半面、生活保護利用者に対応する自治体のケースワーカーの業務負担増が深刻化しています。利用者は200万人超の高水準が続き、新型コロナウイルス禍もあって増加してきました。しかし、ケースワーカーの充足率は低下傾向が続き、対応内容が利用者の高齢化で複雑化していることもあり、業務負担は限界にきていると危惧されています。ケースワーカーの「充足率」は05年度以降に全国で100%を切り始め、20年度は93%に低下しています。このままでは90%を切ることになるでしょう。
コロナ対策で行われている生活支援金の貸付制度などが終了した場合に「新規の保護申請が増える可能性がある」(厚労省担当者)とされてきましたが、現実のものとなって参りました。このままでは利用者増でさらにケースワーカーの充足率が悪化する懸念も出てきています。
・・・・・・・・・・・・・・・・・・・・・・・
生活保護申請 去年は25万件超と最多 この10年余りで
NHK2024.3.6
去年1年間の生活保護の申請件数は前の年より7.6%増えて25万件を超え、この10年余りで最も多くなったことがわかりました。厚生労働省は「新型コロナの影響が長期化したことや、物価高騰などで貯蓄が減少していることが影響していると考えられる」としています。

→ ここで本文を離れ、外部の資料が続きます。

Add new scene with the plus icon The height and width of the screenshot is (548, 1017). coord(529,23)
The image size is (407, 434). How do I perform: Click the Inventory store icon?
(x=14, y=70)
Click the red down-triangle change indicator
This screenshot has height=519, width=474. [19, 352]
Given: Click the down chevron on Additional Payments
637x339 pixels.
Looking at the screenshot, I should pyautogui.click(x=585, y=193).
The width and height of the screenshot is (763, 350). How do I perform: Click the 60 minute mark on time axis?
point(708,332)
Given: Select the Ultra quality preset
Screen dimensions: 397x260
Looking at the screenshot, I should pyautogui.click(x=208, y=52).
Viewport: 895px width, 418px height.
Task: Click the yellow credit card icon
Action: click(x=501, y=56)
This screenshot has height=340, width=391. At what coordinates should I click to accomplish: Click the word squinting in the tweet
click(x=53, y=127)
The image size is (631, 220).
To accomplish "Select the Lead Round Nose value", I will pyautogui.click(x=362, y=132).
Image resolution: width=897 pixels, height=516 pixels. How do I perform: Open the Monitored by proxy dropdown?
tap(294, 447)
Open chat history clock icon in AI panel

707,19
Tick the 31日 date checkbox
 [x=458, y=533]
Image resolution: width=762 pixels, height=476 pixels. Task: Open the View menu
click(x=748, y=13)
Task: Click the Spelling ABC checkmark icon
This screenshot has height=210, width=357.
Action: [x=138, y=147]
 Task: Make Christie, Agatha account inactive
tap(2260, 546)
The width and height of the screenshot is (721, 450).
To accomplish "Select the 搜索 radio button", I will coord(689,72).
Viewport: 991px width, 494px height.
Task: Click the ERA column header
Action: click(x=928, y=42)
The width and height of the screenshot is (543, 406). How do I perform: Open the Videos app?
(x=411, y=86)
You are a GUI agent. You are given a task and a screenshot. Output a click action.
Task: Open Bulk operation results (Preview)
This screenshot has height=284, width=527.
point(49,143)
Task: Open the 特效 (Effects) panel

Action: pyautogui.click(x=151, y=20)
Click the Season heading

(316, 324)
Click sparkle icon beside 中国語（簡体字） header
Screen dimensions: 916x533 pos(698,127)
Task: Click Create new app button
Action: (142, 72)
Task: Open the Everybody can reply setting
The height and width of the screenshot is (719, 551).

厚生労働省によりますと、去年1年間に全国で生活保護が申請された件数は、速報値で25万5079件と、前の年と比べて1万8123件、率にして7.6%増えました。
生活保護の申請件数は、現在の方法で集計を始め、比較が可能な2013年以降、6年連続で減少していましたが、新型コロナが感染拡大した2020年から4年連続で増加していて、この11年間で最も多くなりました。
去年12月の時点で生活保護を受給している世帯は全国で165万3778世帯と、前の年の同じ月と比べておよそ7092世帯、率にして0.4%増加しています。
特に単身の高齢者世帯が多く、84万1307世帯と、全体の51.1%を占めています。